*** Opening of Text segment ***

Monday Insight – August 23, 2021

Latest Aviation Unscripted Video:
More Evidence of Traffic Slowdown

“…  the company believes the recent negative effects of the pandemic on August and September revenue trends will make it difficult for the company to be profitable in third-quarter 2021.”

Southwest Airlines

That’s the word from one major airline. There are other indications as well. The good news is that the U.S. airline industry is not being suddenly blind-sided by the factors threatening current load factors. They are obviously not lulled into a cushy euphoria due to the growth in traffic this summer.

In the latest Aviation Unscripted video, we go into how this may change.  It’s insight about the next six months that hasn’t been addressed. Yet.

Click here to get a view of what we may be facing, including a review the latest Airports:USA® short-term enplanement forecasts and how regional demand shifts are already taking place.

BGI is the only aviation consulting and research firm that has identified the economic drivers we can expect in this 3Q-4Q traffic demand shift.

We don’t go by the “consensus,” which is always months behind and a system that smothers independent thought. What we cover in this video is what other consultants will be trumpeting only after it’s already obvious. Click on the icon above and join us.


Random Aviation Points This Week

Boeing 737MAX – Maybe Getting Resuscitated In China…
… And Maybe Not. It’s Important To Renton Economy.

We pointed out a couple weeks ago that it was starting to be clear that Boeing was being shut out of China, at least in the single-aisle market.

In the last week, two indicators of interest. Boeing is reported to have flown a test plane 737-MAX7 to its (probably very quiet) completion facility in Zhoushan. In addition, China Eastern shifted a single 737MAX8 it has on the order books to one of its subsidiary airlines earlier in the week. No indication of what that might mean.

*** Close of Text segment ***
*** Opening of Source material ***

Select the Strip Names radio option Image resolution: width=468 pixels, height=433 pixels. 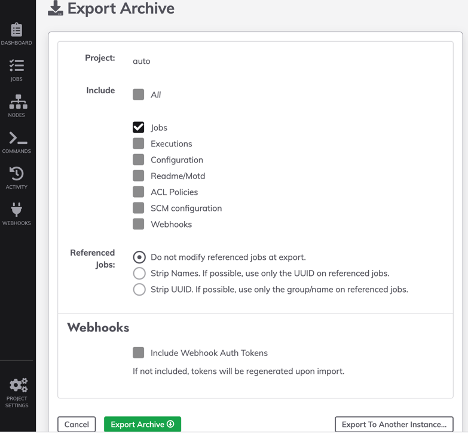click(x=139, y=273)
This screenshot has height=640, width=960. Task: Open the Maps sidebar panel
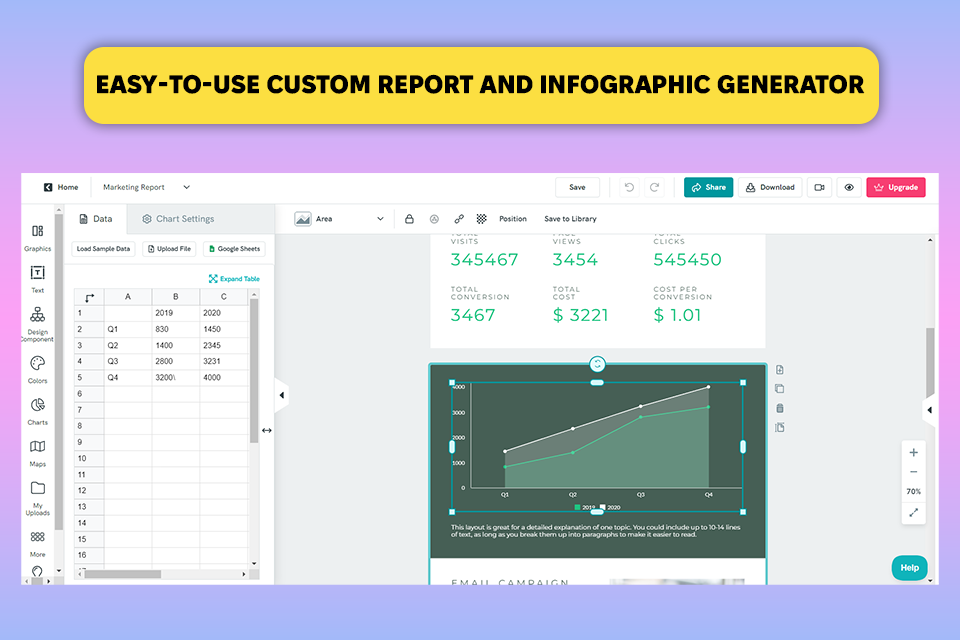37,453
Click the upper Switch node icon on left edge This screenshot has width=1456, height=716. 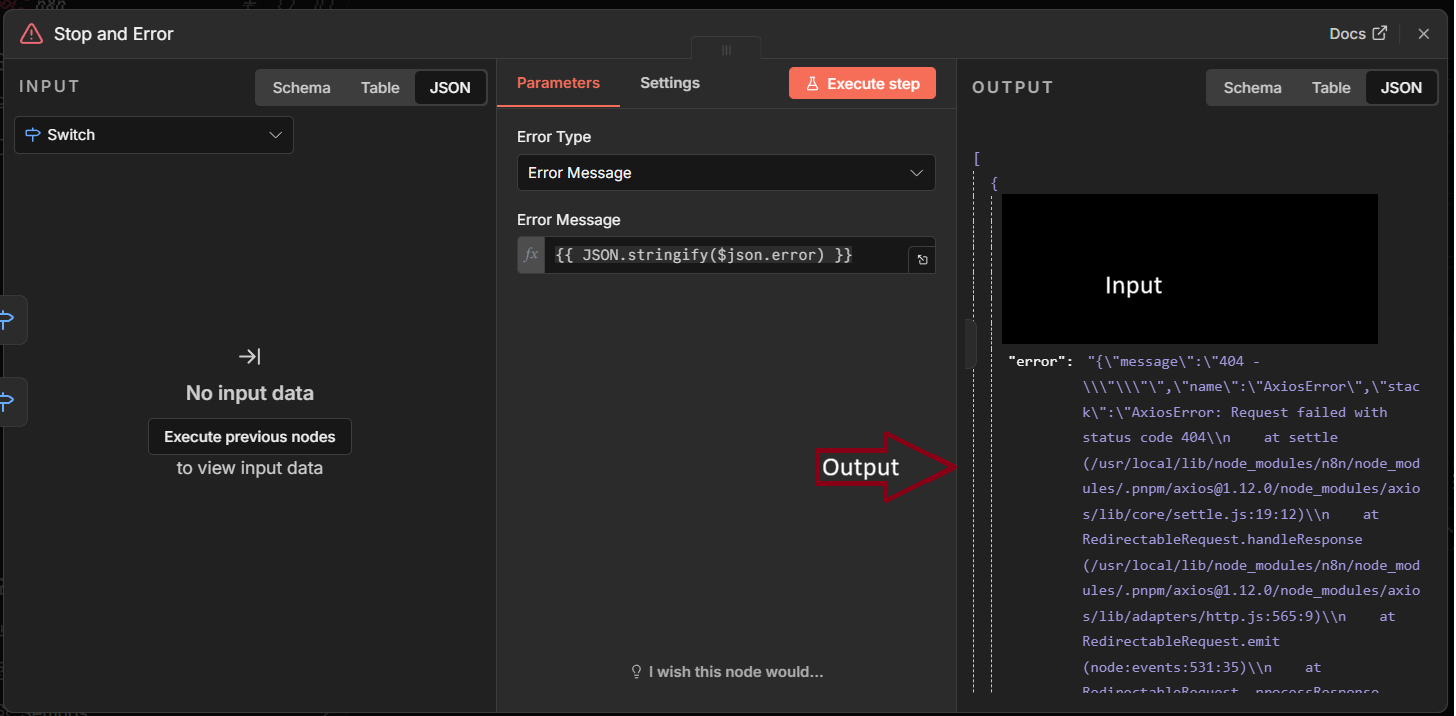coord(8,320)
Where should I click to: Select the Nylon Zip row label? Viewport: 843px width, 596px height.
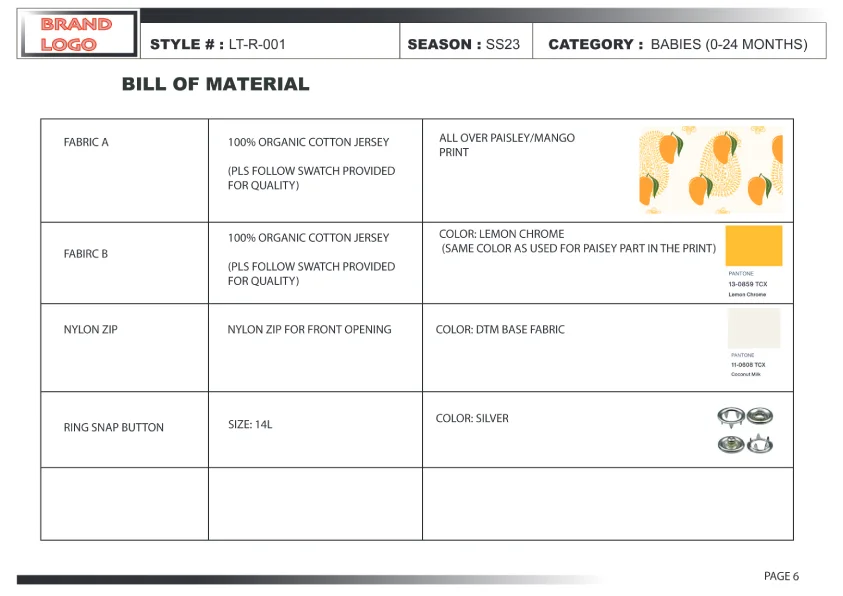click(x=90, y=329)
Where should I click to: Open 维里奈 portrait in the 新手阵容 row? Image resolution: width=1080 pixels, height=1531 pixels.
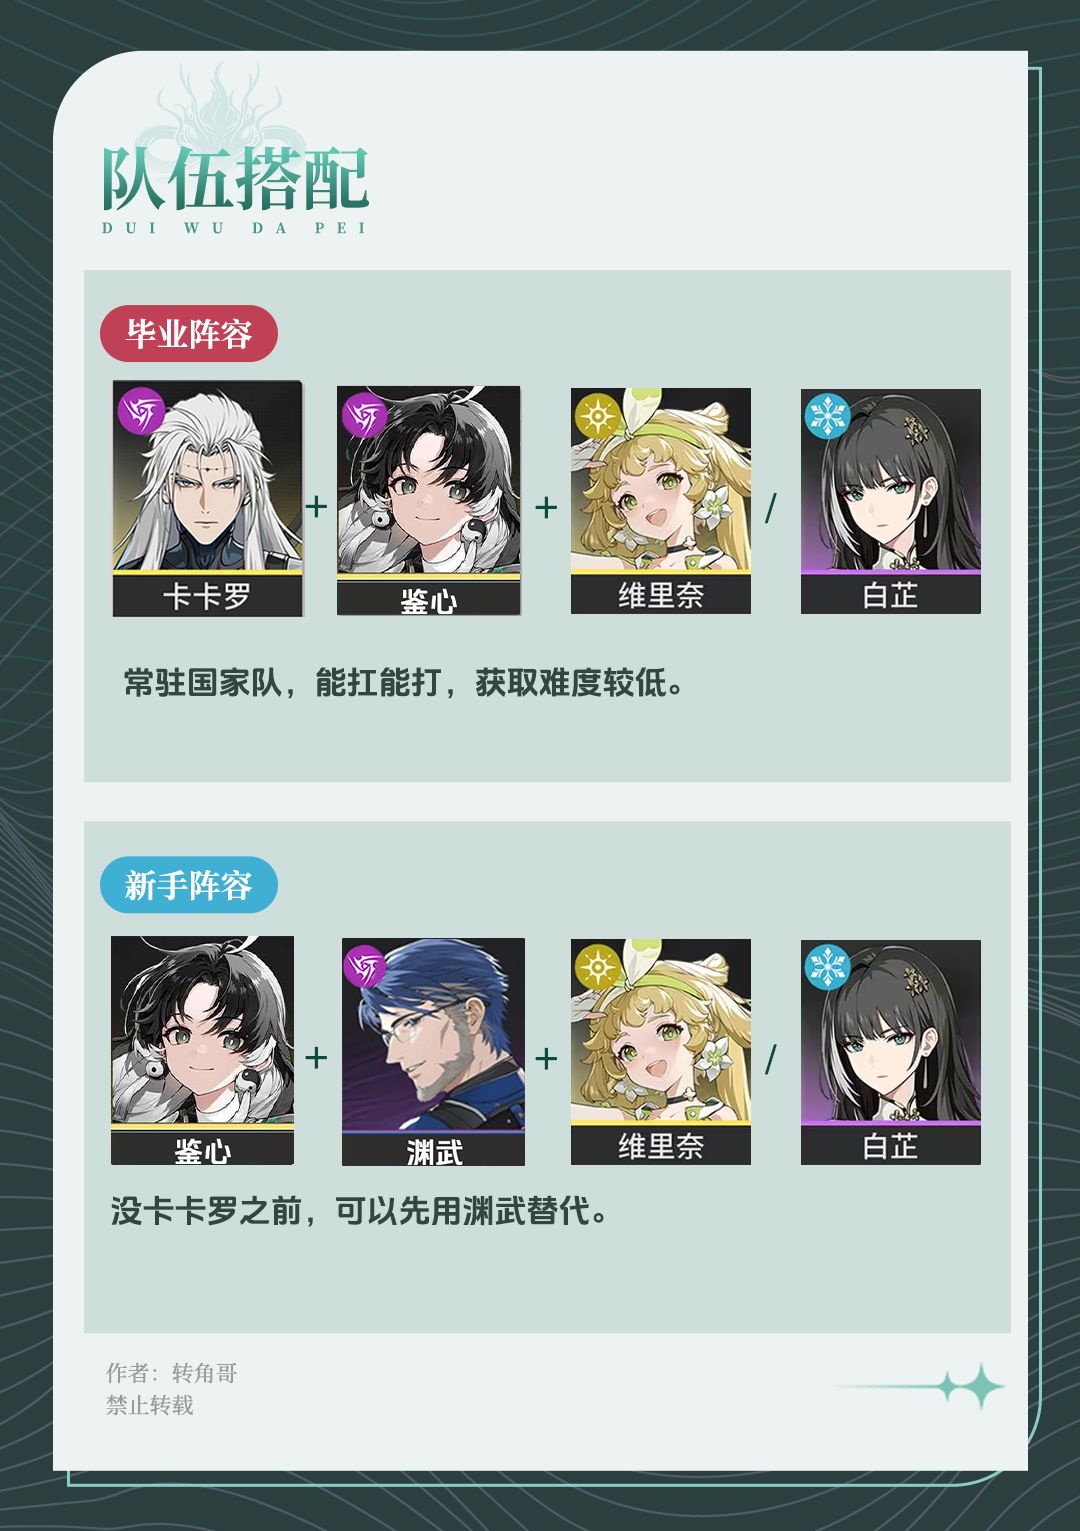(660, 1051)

*** Close of Source material ***
*** Opening of Source material ***

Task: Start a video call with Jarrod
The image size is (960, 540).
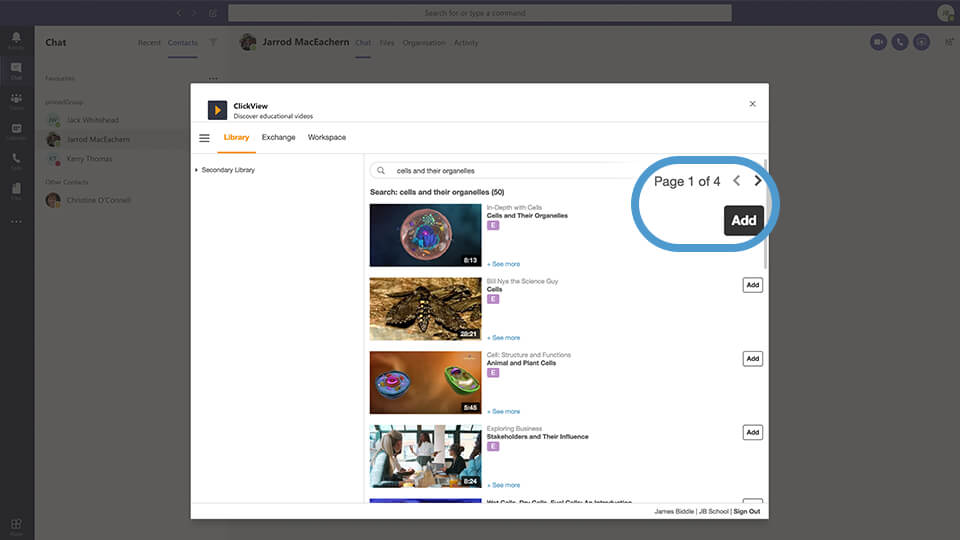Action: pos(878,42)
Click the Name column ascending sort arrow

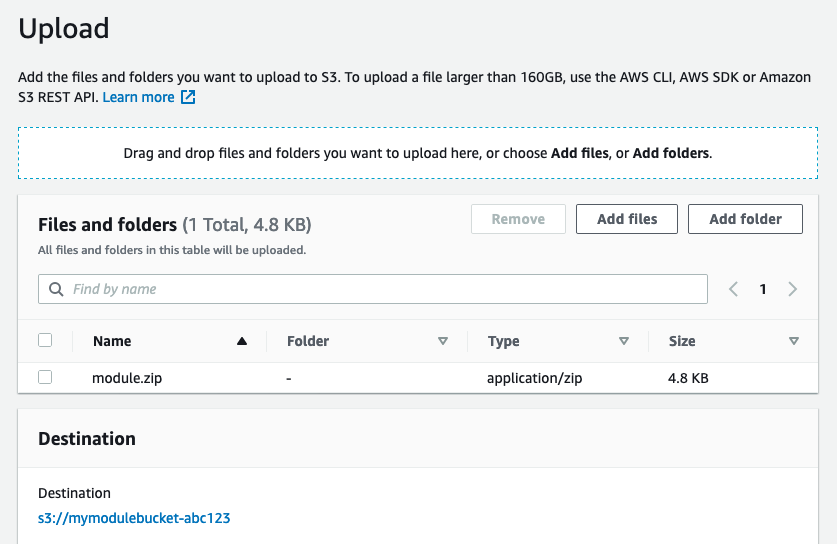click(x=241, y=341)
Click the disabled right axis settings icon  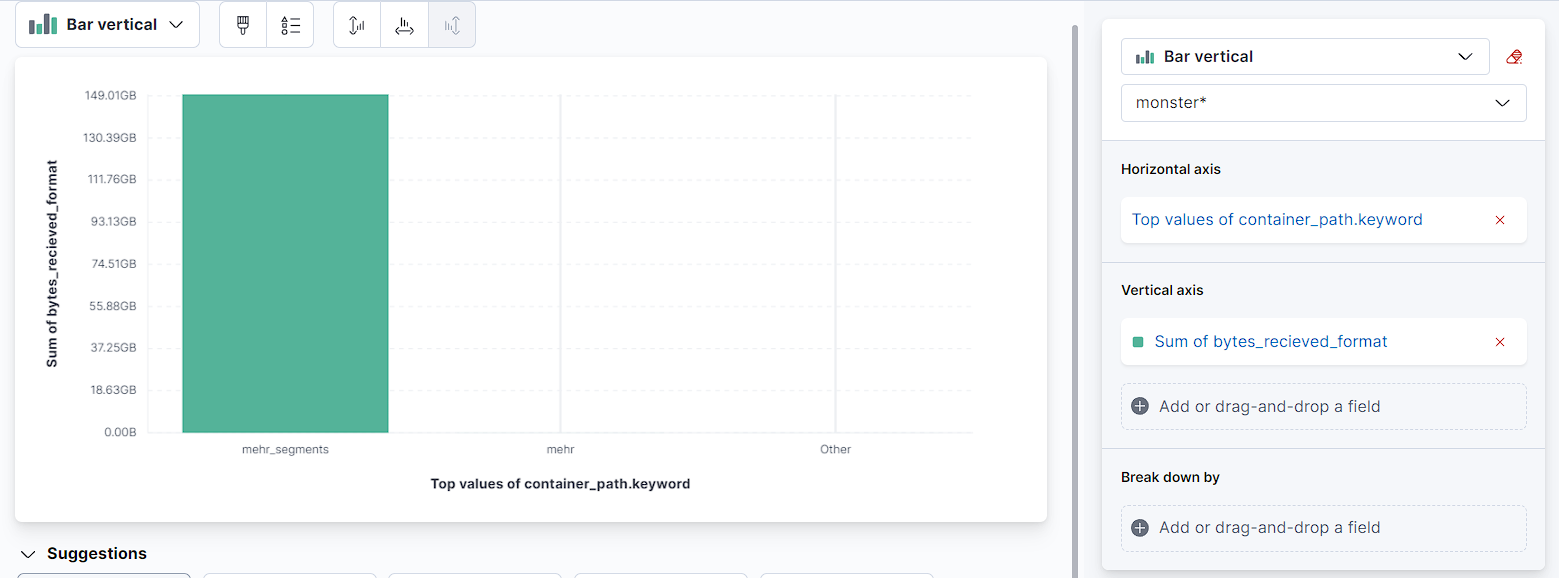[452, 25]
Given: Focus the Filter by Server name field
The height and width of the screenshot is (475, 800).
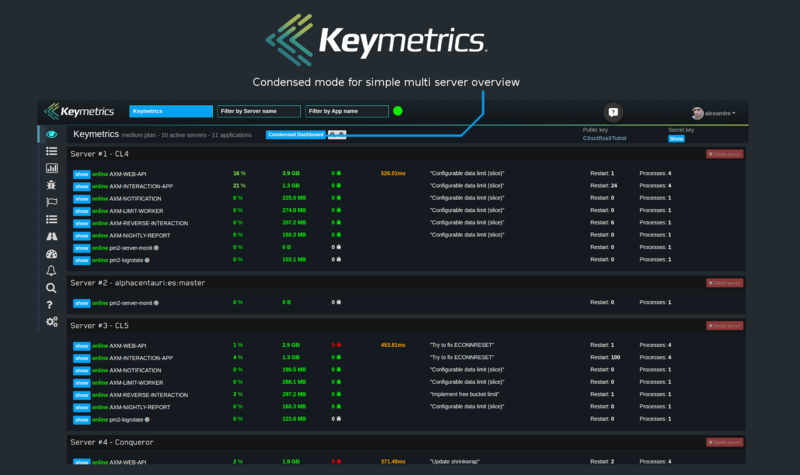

*** Close of Source material ***

**Action item A:** In the aviation newsletter, rewrite the part that opens with the words containing "We don’t go" and closes with "the single-aisle market.", changing "consultants" to "analysts".
**Action item B:**
Answer these questions using the aviation newsletter:
(i) Which airline's statement about third-quarter 2021 profitability is quoted?
(ii) Where is Boeing's completion facility, to which a 737-MAX7 test plane was reportedly flown?
(iii) Which carrier shifted a single 737MAX8 from its order book to one of its subsidiary airlines?

**Expected output A:**
We don’t go by the “consensus,” which is always months behind and a system that smothers independent thought. What we cover in this video is what other analysts will be trumpeting only after it’s already obvious. Click on the icon above and join us.


Random Aviation Points This Week

Boeing 737MAX – Maybe Getting Resuscitated In China…
… And Maybe Not. It’s Important To Renton Economy.

We pointed out a couple weeks ago that it was starting to be clear that Boeing was being shut out of China, at least in the single-aisle market.

**Expected output B:**
(i) Southwest Airlines
(ii) Zhoushan
(iii) China Eastern